Furthermore, working close to the critical point also poses a problem in a simple recuperated Brayton cycle. The specific heat of CO2 in the low-pressure stream of the recuperator is lower than that in the high-pressure stream, resulting in an imbalanced temperature profile that prevents achieving maximum performance in the heat recovery process. This problem is commonly addressed by dividing the recuperator into two units, leading to the implementation of a re-compression cycle [21].
Based on Figure 3, which illustrates the heat engine employed in this study, the CO2 exiting the turbine (HET) absorbs thermal energy from the molten salts in the molten salt/CO2 heat exchanger (MSHE) (8-9) and transfers it to the cold stream (16-7) in the high-temperature recuperator (HTR), reaching the turbine’s inlet condition. After leaving the HTR, the hot stream once again transfers thermal energy (10-11) in the low-temperature recuperator (LTR) to the cold stream (13-14). Notably, the mass flow rate of the cold stream in the LTR (high-pressure stream) is lower than that of the hot stream (low-pressure stream). This factor is crucial in recompression cycles to achieve balance in the LTR since the high-pressure stream has a higher specific heat than the low-pressure stream.
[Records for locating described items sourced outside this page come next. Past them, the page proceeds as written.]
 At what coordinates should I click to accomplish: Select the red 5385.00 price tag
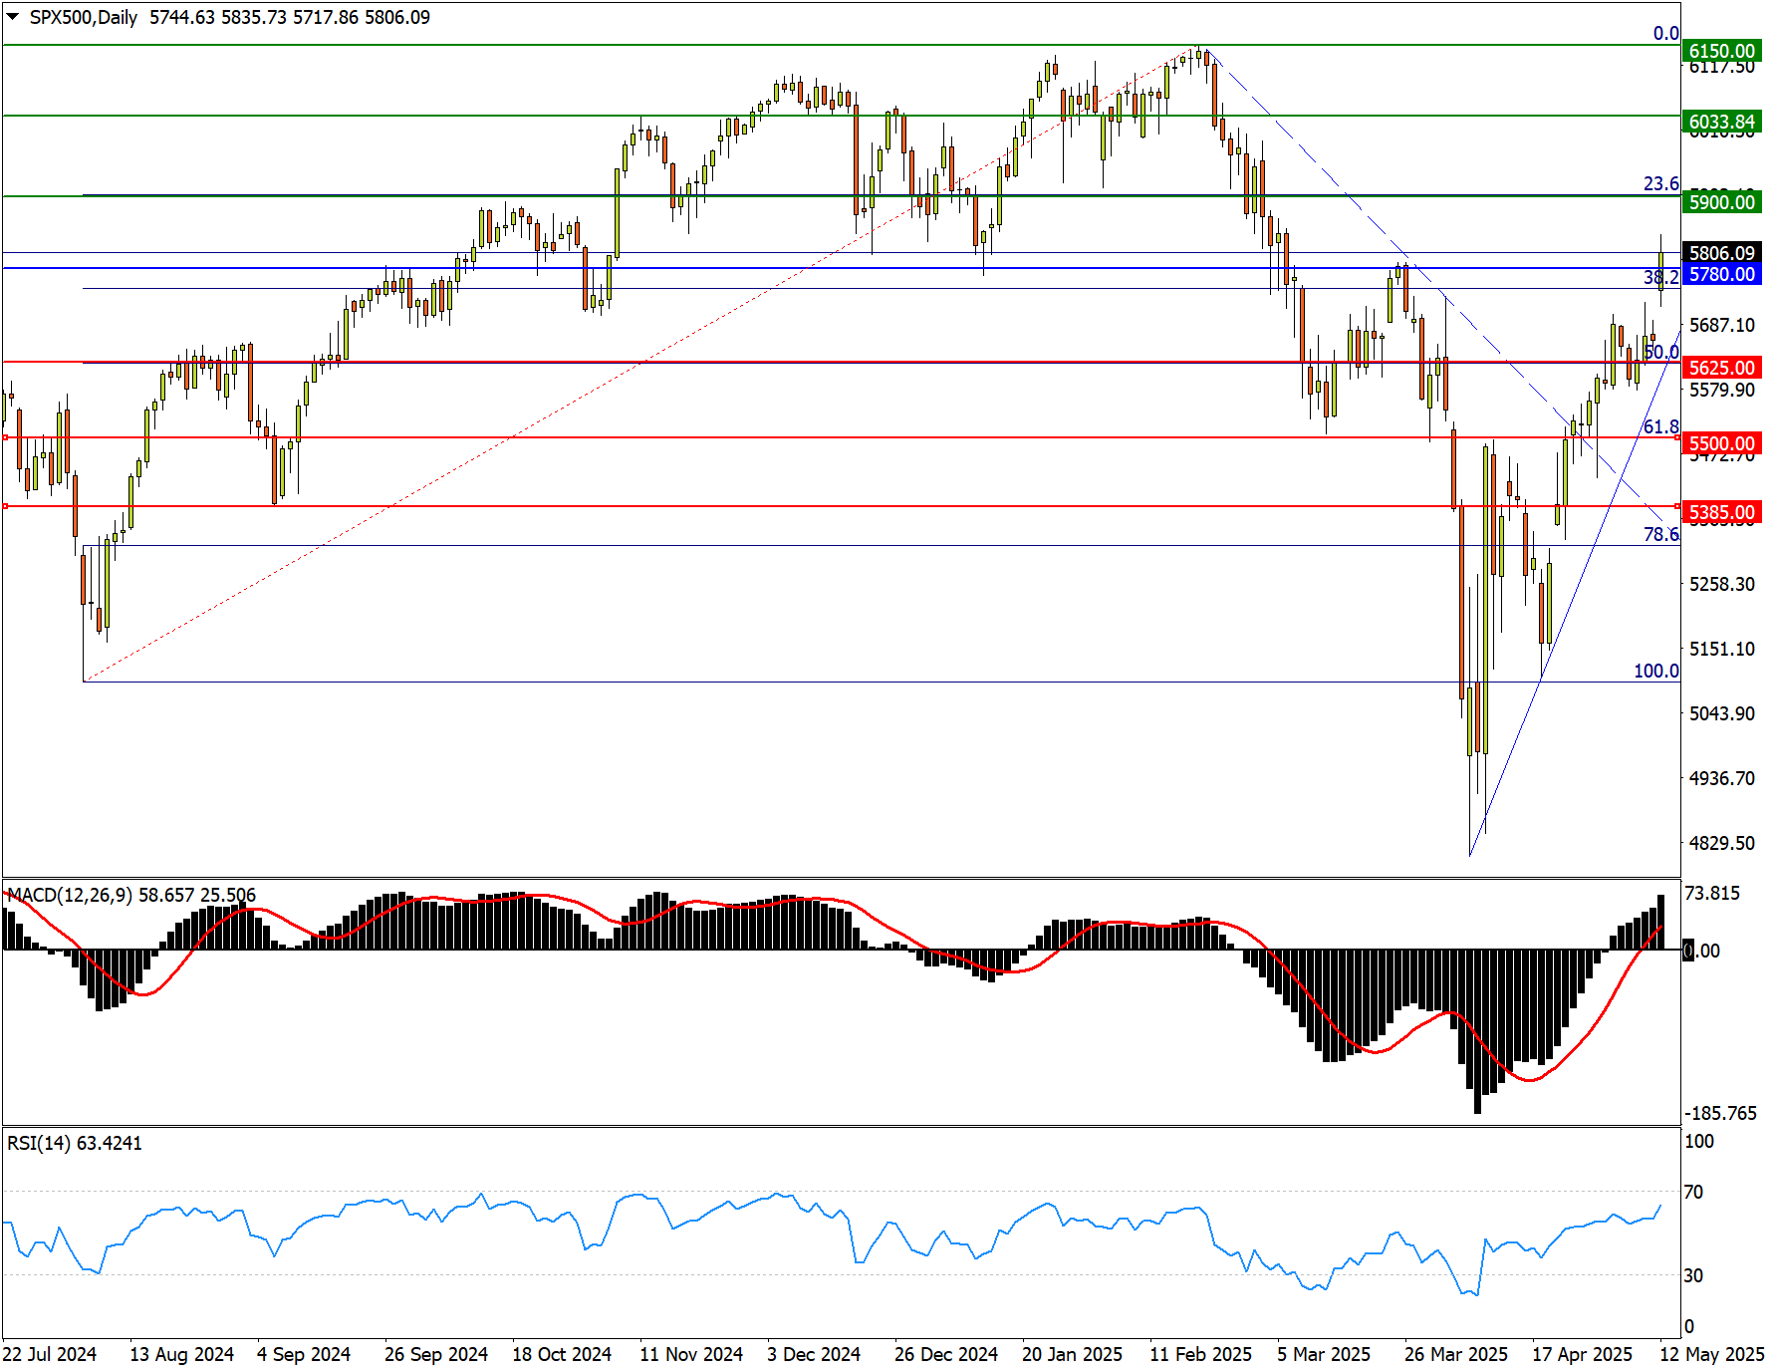[x=1721, y=513]
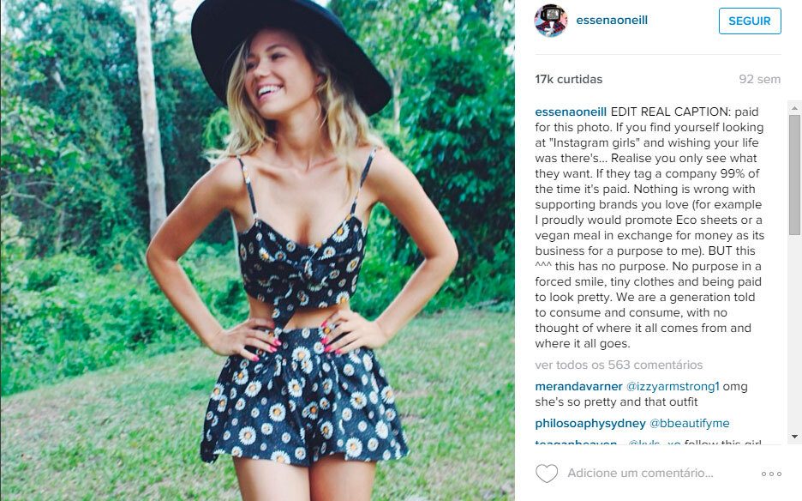Click the comments scrollbar up arrow
The image size is (802, 501).
click(794, 107)
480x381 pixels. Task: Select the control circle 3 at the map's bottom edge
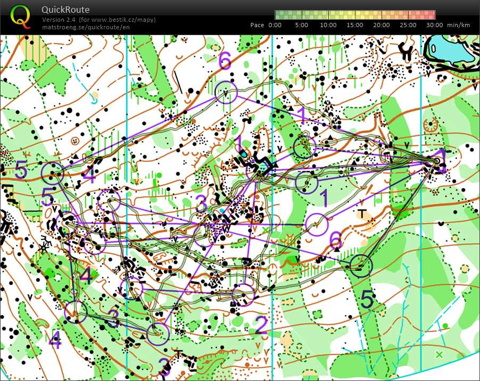[158, 334]
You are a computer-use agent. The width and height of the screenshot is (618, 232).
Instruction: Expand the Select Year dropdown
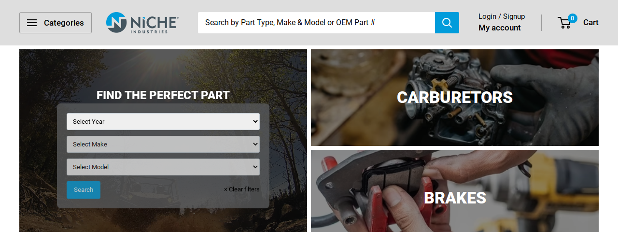pyautogui.click(x=163, y=121)
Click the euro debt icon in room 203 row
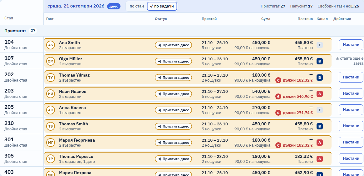 coord(278,97)
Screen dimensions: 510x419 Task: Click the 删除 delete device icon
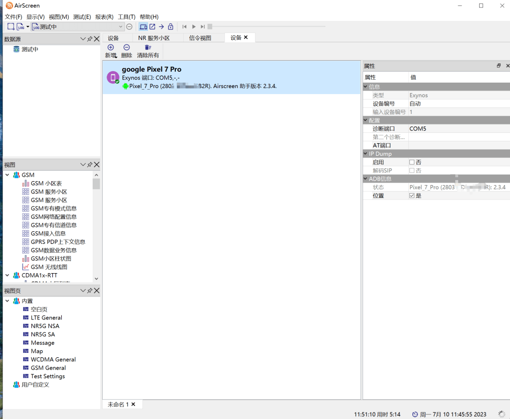[x=127, y=47]
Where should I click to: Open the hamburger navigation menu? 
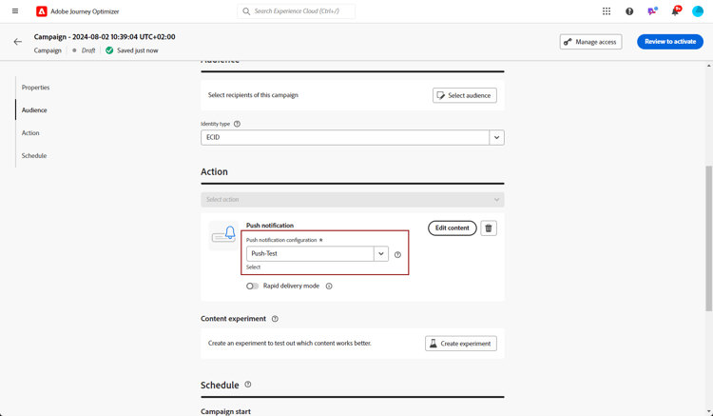pyautogui.click(x=15, y=10)
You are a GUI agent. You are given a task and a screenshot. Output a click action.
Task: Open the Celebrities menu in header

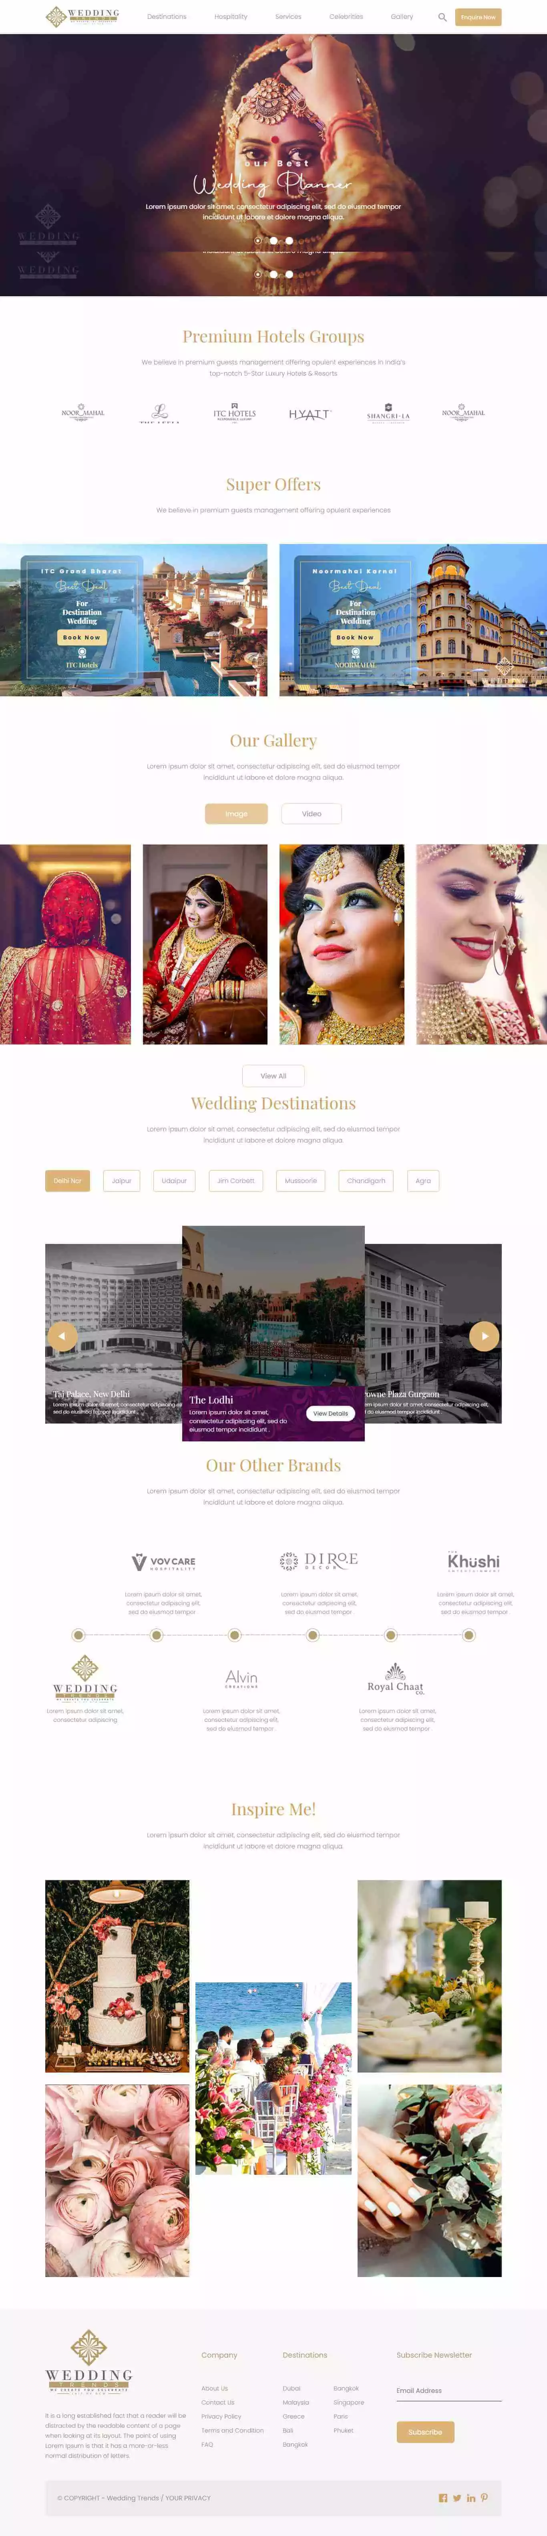coord(346,17)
The division of mass flow rate occurs at the inlet (11) of the precooler (PC). Then, the main flow undergoes cooling (11-12) and compression (12-13) in the main compressor (MC), while the remaining flow (14-15) is directly sent to the auxiliary compressor (AC). As this stream is compressed without previous cooling, it reaches an appropriate temperature to be mixed with the cold stream leaving the LTR (14-15-16), forming the cold stream that enters the HTR.
The turbine’s isentropic efficiency is assumed to be 92%, and an efficiency of 88% is considered for both compressors [25]. A temperature approach of 5 K is employed in the HTR and 5.5 K in the LTR. The approach temperature in the MSHE has been set to 10 K. The outlet pressure of the main compressor is set to 300 bar, with an inlet temperature of 35 °C and an inlet pressure of 85 bar. Pressure drops of 2% are considered for each stream of the heat exchangers [21]. Table 2 outlines the characteristics of the state points within the heat engine. To provide a visual representation of these points, Figure 5 illustrates the p-h diagram. Notably, the compression processes within the heat engine exhibit steeper slopes, especially in the main compressor, due to their operation in the proximity to the critical point. It is worth emphasizing that the enthalpy change in the LTR reveals a greater length for the high-pressure stream in comparison with the lower-pressure stream. This discrepancy is a consequence of the lower mass flow ratio in the former, which compensates for its higher specific heat.

2.4. Solar Field

The solar field consists of parabolic trough collectors that use Therminol VP1 [27] as the heat transfer fluid. This choice of fluid is well established and widely adopted for the specific temperature range under consideration [19].
To determine the solar field’s appropriate sizing and nominal performance, the design point has been selected as the 21st of June at solar noon in Seville (Spain). At this point, the direct normal irradiation (DNI) is set to 900 W/m2. The specific type of parabolic trough collector employed is the Eurotrough, detailed in Table 3 [28]. The thermal performance calculation considers the heat losses correlation provided by the manufacturer [29].
Table 3 shows that there are a total number of 78 loops in the system. Each loop comprises 4 collectors, and each collector consists of 10 modules. The overall length of each loop is 490.8 m. Table 4 provides a summary of the key parameters that characterise the nominal performance of each loop.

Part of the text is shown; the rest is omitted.